### [Your objective]
Begin at the line containing "Given: Switch to the Dossier tab" in the data below and go on through the line containing "Given: Click the", repeating each line exactly; include both ends and no other line.

------------------------------------

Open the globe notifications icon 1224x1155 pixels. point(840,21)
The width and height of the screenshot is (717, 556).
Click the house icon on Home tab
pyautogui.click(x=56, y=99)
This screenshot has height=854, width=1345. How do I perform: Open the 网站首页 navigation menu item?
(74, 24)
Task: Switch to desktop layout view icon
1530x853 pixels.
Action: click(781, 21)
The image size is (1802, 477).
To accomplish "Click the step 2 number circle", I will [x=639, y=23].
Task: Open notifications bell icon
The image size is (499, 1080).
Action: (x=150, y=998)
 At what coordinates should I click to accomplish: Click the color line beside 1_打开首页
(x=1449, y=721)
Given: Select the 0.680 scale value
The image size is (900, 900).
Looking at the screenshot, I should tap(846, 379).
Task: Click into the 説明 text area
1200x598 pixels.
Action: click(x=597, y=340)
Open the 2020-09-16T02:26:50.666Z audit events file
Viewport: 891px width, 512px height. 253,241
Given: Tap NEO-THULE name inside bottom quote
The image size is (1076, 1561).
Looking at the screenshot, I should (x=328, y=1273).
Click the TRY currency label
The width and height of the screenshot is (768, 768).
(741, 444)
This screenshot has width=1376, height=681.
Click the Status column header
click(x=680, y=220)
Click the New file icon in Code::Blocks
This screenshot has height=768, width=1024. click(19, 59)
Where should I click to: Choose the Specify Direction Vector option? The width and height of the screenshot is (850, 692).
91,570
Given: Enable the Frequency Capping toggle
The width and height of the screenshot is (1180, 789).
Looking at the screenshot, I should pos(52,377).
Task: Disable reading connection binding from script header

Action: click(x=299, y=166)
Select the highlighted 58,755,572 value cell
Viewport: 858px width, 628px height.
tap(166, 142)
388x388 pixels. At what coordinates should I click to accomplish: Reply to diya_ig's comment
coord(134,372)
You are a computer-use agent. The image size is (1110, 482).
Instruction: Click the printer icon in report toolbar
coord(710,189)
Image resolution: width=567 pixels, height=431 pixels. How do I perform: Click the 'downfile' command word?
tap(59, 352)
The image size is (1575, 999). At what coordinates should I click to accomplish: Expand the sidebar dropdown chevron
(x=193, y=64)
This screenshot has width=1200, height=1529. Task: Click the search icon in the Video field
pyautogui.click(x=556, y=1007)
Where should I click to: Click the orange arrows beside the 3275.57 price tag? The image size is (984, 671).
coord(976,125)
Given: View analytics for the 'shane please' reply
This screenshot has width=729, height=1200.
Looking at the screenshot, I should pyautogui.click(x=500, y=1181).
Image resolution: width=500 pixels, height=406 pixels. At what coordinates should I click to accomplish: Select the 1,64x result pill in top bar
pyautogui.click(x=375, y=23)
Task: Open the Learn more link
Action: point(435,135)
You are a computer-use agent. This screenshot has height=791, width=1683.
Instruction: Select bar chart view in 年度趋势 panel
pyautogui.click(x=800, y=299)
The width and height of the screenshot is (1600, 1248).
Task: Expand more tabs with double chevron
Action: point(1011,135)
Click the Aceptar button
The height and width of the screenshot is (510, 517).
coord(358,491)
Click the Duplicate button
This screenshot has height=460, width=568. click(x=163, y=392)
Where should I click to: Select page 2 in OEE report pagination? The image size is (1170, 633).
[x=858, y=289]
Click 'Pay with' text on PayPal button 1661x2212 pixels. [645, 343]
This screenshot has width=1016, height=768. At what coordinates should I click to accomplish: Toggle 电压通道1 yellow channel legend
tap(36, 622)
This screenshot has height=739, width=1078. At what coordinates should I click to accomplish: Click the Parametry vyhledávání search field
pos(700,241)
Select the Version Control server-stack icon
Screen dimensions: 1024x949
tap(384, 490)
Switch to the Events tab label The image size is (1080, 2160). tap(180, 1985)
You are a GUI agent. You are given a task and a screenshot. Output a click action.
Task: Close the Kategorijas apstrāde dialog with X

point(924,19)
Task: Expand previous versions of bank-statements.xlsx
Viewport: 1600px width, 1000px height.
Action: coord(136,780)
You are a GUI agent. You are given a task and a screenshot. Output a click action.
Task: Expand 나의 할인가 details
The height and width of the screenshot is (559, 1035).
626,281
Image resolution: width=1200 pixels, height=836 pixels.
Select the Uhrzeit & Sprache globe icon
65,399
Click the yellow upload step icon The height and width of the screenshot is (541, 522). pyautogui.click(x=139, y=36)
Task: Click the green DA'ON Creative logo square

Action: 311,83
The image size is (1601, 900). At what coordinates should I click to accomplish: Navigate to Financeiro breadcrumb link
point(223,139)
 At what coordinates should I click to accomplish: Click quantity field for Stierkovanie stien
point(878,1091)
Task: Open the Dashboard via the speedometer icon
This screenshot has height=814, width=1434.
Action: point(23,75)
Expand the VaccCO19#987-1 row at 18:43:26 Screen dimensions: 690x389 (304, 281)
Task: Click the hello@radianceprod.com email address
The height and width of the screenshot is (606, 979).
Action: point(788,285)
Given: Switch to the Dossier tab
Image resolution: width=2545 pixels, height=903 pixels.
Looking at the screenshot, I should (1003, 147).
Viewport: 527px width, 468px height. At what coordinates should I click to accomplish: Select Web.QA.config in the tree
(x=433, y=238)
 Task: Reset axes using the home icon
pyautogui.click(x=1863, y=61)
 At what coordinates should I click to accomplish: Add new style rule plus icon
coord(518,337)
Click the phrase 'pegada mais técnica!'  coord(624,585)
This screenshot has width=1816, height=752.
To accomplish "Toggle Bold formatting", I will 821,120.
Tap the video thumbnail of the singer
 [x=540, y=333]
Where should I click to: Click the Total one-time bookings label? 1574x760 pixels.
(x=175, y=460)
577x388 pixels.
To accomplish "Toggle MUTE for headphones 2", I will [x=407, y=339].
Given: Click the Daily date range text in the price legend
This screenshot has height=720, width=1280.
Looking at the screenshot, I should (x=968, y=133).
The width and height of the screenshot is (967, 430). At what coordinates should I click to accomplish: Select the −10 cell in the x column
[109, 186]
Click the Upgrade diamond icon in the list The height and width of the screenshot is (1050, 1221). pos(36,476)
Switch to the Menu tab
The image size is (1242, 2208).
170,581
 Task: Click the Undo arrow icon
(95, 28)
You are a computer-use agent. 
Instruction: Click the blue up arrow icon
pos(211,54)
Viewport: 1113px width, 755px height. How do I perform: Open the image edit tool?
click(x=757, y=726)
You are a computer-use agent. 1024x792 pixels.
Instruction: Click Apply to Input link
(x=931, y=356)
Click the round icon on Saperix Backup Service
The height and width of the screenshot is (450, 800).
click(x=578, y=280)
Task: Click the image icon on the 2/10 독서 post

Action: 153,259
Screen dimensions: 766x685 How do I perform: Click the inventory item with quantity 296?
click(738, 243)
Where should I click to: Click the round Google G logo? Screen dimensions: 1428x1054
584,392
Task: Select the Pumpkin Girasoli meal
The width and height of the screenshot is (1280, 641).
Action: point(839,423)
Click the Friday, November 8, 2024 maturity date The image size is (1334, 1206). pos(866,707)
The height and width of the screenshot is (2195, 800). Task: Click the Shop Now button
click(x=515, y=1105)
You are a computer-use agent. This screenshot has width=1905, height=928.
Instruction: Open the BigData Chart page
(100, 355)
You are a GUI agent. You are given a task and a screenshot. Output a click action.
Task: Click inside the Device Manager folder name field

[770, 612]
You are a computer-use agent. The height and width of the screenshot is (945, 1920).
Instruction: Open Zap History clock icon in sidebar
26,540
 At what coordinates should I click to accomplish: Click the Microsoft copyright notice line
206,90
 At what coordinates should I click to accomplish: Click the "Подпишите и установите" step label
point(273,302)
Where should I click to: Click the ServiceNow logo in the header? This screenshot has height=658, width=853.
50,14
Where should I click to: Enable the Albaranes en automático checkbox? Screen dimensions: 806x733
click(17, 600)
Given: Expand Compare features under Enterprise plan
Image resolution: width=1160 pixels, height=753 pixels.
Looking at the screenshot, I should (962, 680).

------------------------------------

### [Answer section]
Given: Switch to the Dossier tab
Image resolution: width=2545 pixels, height=903 pixels.
Looking at the screenshot, I should (1003, 147).
Viewport: 527px width, 468px height. At what coordinates should I click to accomplish: Select Web.QA.config in the tree
(x=433, y=238)
 Task: Reset axes using the home icon
pyautogui.click(x=1863, y=61)
 At what coordinates should I click to accomplish: Add new style rule plus icon
coord(518,337)
Click the phrase 'pegada mais técnica!'  coord(624,585)
This screenshot has width=1816, height=752.
To accomplish "Toggle Bold formatting", I will 821,120.
Tap the video thumbnail of the singer
 [x=540, y=333]
Where should I click to: Click the Total one-time bookings label? 1574x760 pixels.
(x=175, y=460)
577x388 pixels.
To accomplish "Toggle MUTE for headphones 2", I will [x=407, y=339].
Given: Click the Daily date range text in the price legend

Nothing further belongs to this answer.